Hi @Bhavana-Kilambi , I'v finished the test with what you suggested on my Grace CPU. The vectorapi jtreg all pass. So this solution works well. But the performance seems no obvious change compared with the current PR's codegen as expected.

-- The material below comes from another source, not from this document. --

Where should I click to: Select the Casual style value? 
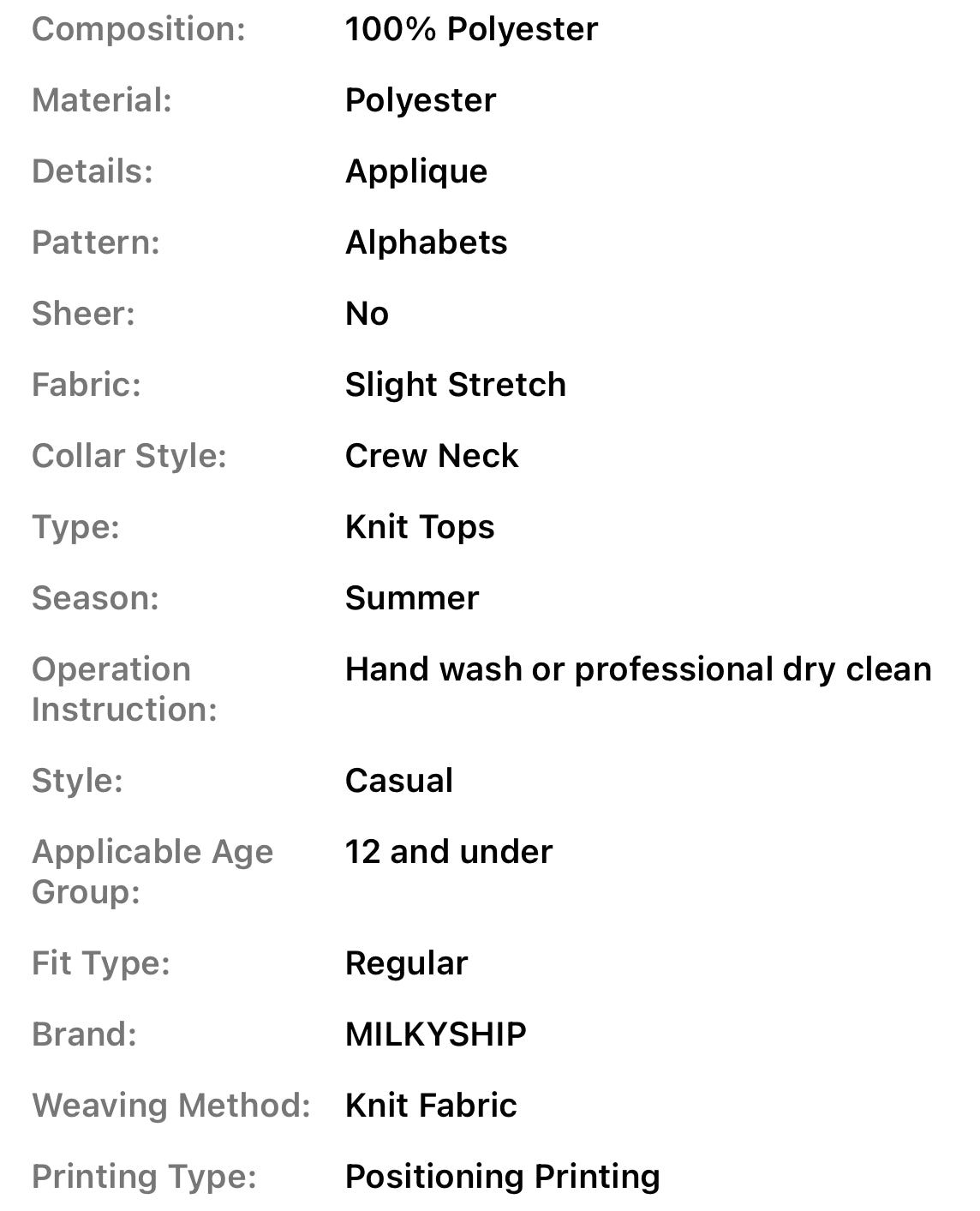point(399,781)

Here is the performance data:
Benchmark (size) Mode Cnt Current Bahavana's Units Gain
Double128Vector.rearrange 1024 thrpt 30 591.504 588.616 ops/ms 0.995
Long128Vector.rearrange 1024 thrpt 30 593.348 590.802 ops/ms 0.995
SelectFromBenchmark.rearrangeFromByteVector 1024 thrpt 30 16576.713 16664.580 ops/ms 1.005
SelectFromBenchmark.rearrangeFromByteVector 2048 thrpt 30 8358.694 8392.733 ops/ms 1.004
SelectFromBenchmark.rearrangeFromDoubleVector 1024 thrpt 30 1312.752 1213.538 ops/ms 0.924
SelectFromBenchmark.rearrangeFromDoubleVector 2048 thrpt 30 657.365 607.060 ops/ms 0.923
SelectFromBenchmark.rearrangeFromFloatVector 1024 thrpt 30 1905.595 1911.831 ops/ms 1.003
SelectFromBenchmark.rearrangeFromFloatVector 2048 thrpt 30 952.205 957.160 ops/ms 1.005
SelectFromBenchmark.rearrangeFromIntVector 1024 thrpt 30 2106.763 2107.238 ops/ms 1.000
SelectFromBenchmark.rearrangeFromIntVector 2048 thrpt 30 1056.299 1056.769 ops/ms 1.000
SelectFromBenchmark.rearrangeFromLongVector 1024 thrpt 30 1462.355 1247.853 ops/ms 0.853
SelectFromBenchmark.rearrangeFromLongVector 2048 thrpt 30 732.559 616.753 ops/ms 0.841
SelectFromBenchmark.rearrangeFromShortVector 1024 thrpt 30 4560.253 4559.861 ops/ms 0.999
SelectFromBenchmark.rearrangeFromShortVector 2048 thrpt 30 2279.058 2279.693 ops/ms 1.000
VectorXXH3HashingBenchmark.hashingKernel 1024 thrpt 30 1080.589 1073.883 ops/ms 0.993
VectorXXH3HashingBenchmark.hashingKernel 2048 thrpt 30 541.629 537.288 ops/ms 0.991
VectorXXH3HashingBenchmark.hashingKernel 4096 thrpt 30 269.886 268.460 ops/ms 0.994
VectorXXH3HashingBenchmark.hashingKernel 8192 thrpt 30 135.193 134.175 ops/ms 0.992
I expected it will have obvious improvement since we do not need the heavy `ldr` instruction. But I also got the similar performance data on an AArch64 n1 machine. One shortage of your suggestion I can see is it needs one more temp vector register. To be honest, I'm not sure which one is better. Maybe we need more performance data on different kinds of AArch64 machines. So, would you mind testing the performance on other AArch64 machines with NEON? Thanks a lot!